Cosa fare: Sposta ogni coordinata delle risposte aggiungendole 91, nelle righe dei record che partono da quella che contiene "This screenshot has height=683, width=1024." e terminano con quella che contiene "pyautogui.click(x=614, y=538)", entrambe incluse. Riscrivi solo queste righe per intero, richieste comprese, senza le immagini.

Dati forniti:

#####

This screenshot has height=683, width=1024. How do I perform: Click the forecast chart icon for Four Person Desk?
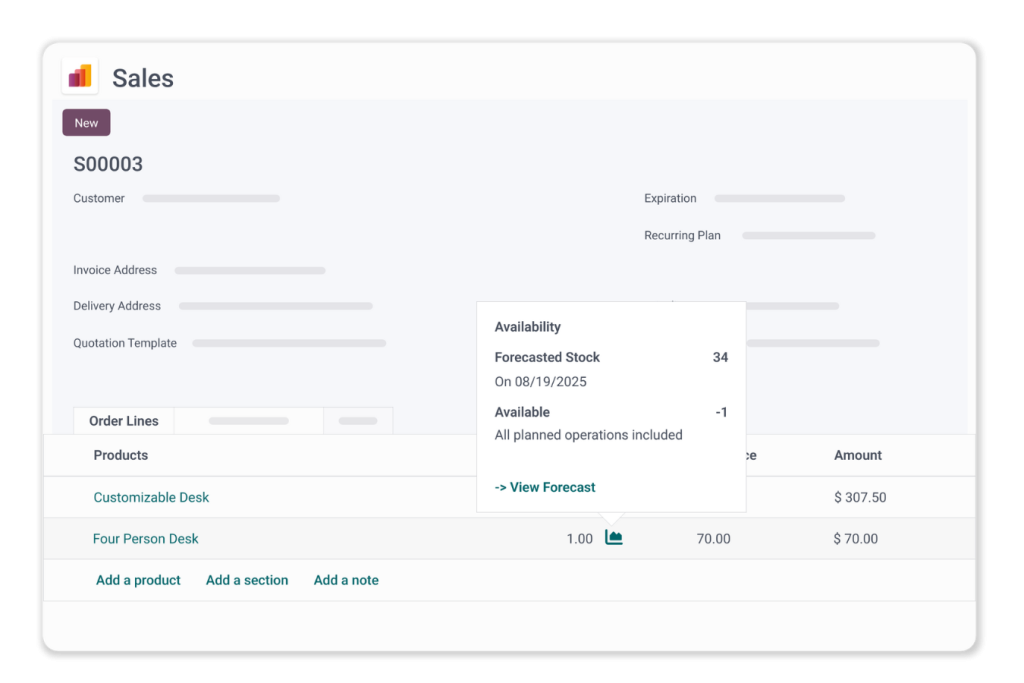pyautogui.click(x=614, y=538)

#####

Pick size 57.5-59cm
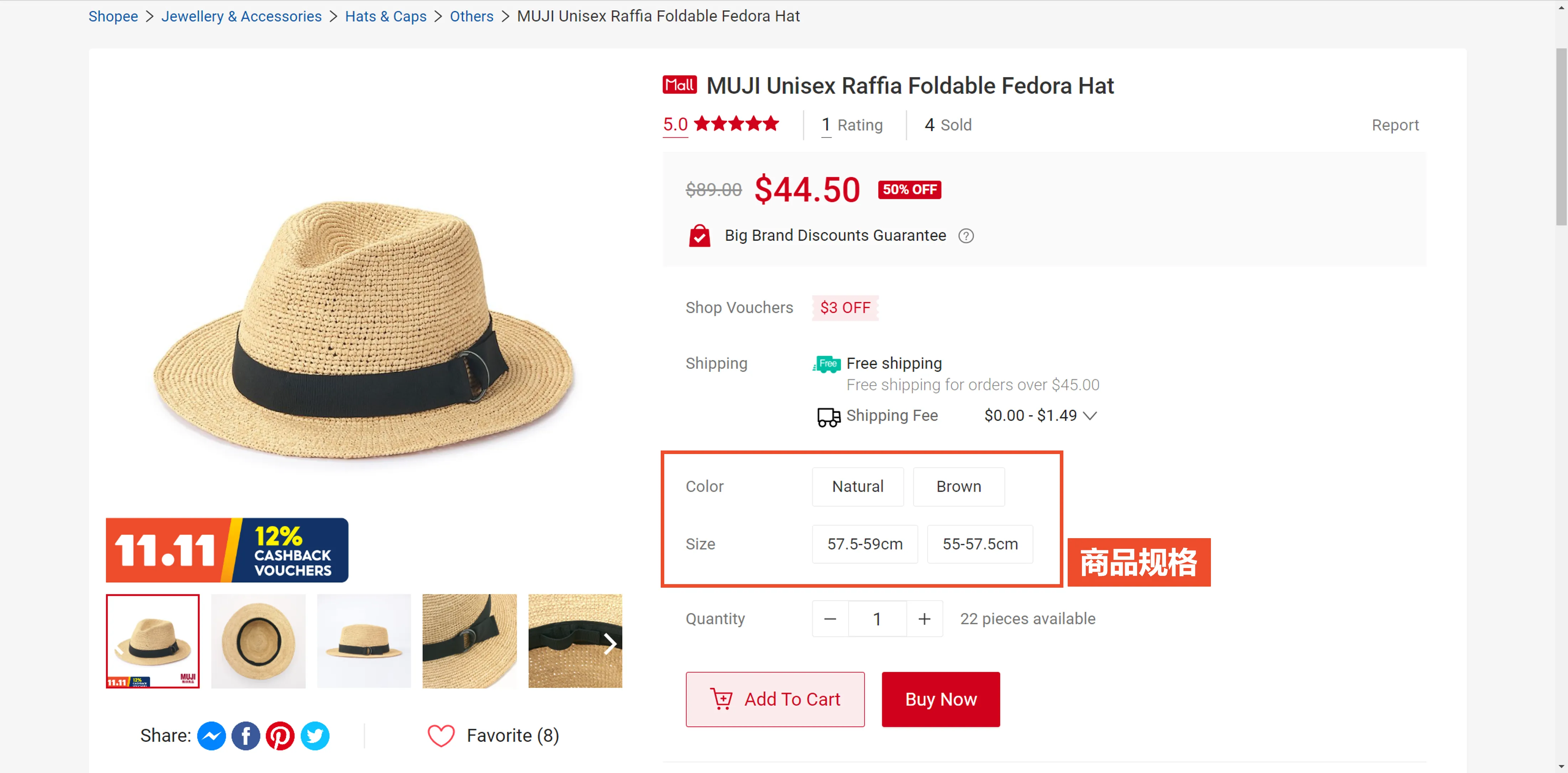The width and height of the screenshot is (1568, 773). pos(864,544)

#####

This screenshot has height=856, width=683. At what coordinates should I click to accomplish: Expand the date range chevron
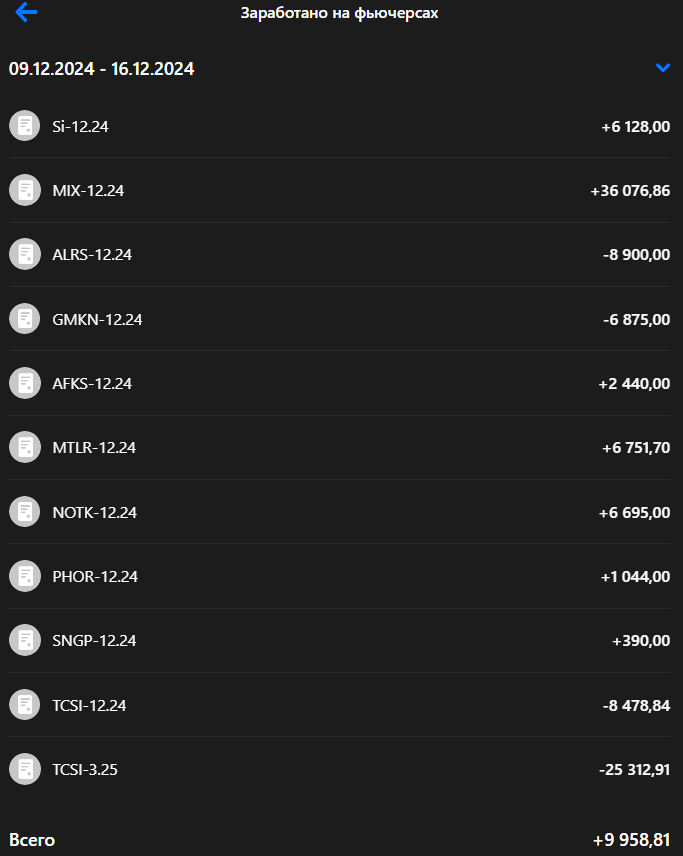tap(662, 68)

#####

Risposta:
This screenshot has height=683, width=1024. How do I perform: Click the forecast chart icon for Four Person Desk?
pyautogui.click(x=705, y=629)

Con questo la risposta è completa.